Task directions -
Your answer must be the records below, printed exactly.
*** Opening Data to process ***
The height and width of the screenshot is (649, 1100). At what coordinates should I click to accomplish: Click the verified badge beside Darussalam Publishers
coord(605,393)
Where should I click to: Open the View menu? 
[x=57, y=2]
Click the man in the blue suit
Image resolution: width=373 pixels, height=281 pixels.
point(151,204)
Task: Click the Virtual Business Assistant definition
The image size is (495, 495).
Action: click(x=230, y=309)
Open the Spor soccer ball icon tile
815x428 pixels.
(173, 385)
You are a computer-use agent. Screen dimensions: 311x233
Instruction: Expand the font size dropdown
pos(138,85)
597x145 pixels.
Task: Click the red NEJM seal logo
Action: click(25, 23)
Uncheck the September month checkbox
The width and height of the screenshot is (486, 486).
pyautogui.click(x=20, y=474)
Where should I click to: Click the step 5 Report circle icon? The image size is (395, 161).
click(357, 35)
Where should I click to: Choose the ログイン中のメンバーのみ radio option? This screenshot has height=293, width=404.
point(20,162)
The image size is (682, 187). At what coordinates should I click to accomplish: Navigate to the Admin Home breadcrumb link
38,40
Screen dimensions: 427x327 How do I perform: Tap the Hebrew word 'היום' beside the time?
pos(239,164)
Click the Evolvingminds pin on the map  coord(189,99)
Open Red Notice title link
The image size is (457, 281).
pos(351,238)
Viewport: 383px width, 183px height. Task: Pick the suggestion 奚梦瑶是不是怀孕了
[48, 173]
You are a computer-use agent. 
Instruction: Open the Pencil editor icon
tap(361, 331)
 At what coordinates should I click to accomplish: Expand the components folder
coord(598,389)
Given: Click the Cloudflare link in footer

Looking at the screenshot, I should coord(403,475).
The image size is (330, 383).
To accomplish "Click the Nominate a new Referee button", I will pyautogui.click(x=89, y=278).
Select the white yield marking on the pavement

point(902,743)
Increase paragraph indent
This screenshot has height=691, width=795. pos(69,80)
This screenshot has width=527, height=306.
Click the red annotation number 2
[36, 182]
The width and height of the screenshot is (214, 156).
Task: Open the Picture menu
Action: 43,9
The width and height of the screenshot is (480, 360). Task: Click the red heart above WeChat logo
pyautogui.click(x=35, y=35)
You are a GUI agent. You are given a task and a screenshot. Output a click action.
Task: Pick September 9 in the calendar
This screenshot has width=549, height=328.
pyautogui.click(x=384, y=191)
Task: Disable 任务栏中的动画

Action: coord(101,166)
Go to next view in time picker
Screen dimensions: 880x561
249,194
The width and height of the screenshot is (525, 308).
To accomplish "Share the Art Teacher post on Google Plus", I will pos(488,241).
*** Closing Data to process ***
Your solution -
The height and width of the screenshot is (649, 1100). At what coordinates should I click to accomplish: Click the verified badge beside Darussalam Publishers
coord(605,393)
Where should I click to: Open the View menu? 
[x=57, y=2]
Click the man in the blue suit
Image resolution: width=373 pixels, height=281 pixels.
point(151,204)
Task: Click the Virtual Business Assistant definition
The image size is (495, 495).
Action: click(x=230, y=309)
Open the Spor soccer ball icon tile
815x428 pixels.
(173, 385)
You are a computer-use agent. Screen dimensions: 311x233
Instruction: Expand the font size dropdown
pos(138,85)
597x145 pixels.
Task: Click the red NEJM seal logo
Action: click(25, 23)
Uncheck the September month checkbox
The width and height of the screenshot is (486, 486).
pyautogui.click(x=20, y=474)
Where should I click to: Click the step 5 Report circle icon? The image size is (395, 161).
click(357, 35)
Where should I click to: Choose the ログイン中のメンバーのみ radio option? This screenshot has height=293, width=404.
point(20,162)
The image size is (682, 187). At what coordinates should I click to accomplish: Navigate to the Admin Home breadcrumb link
38,40
Screen dimensions: 427x327 How do I perform: Tap the Hebrew word 'היום' beside the time?
pos(239,164)
Click the Evolvingminds pin on the map  coord(189,99)
Open Red Notice title link
The image size is (457, 281).
pos(351,238)
Viewport: 383px width, 183px height. Task: Pick the suggestion 奚梦瑶是不是怀孕了
[48, 173]
You are a computer-use agent. 
Instruction: Open the Pencil editor icon
tap(361, 331)
 At what coordinates should I click to accomplish: Expand the components folder
coord(598,389)
Given: Click the Cloudflare link in footer

Looking at the screenshot, I should coord(403,475).
The image size is (330, 383).
To accomplish "Click the Nominate a new Referee button", I will pyautogui.click(x=89, y=278).
Select the white yield marking on the pavement

point(902,743)
Increase paragraph indent
This screenshot has height=691, width=795. pos(69,80)
This screenshot has width=527, height=306.
Click the red annotation number 2
[36, 182]
The width and height of the screenshot is (214, 156).
Task: Open the Picture menu
Action: 43,9
The width and height of the screenshot is (480, 360). Task: Click the red heart above WeChat logo
pyautogui.click(x=35, y=35)
You are a GUI agent. You are given a task and a screenshot. Output a click action.
Task: Pick September 9 in the calendar
This screenshot has width=549, height=328.
pyautogui.click(x=384, y=191)
Task: Disable 任务栏中的动画

Action: coord(101,166)
Go to next view in time picker
Screen dimensions: 880x561
249,194
The width and height of the screenshot is (525, 308).
To accomplish "Share the Art Teacher post on Google Plus", I will pos(488,241).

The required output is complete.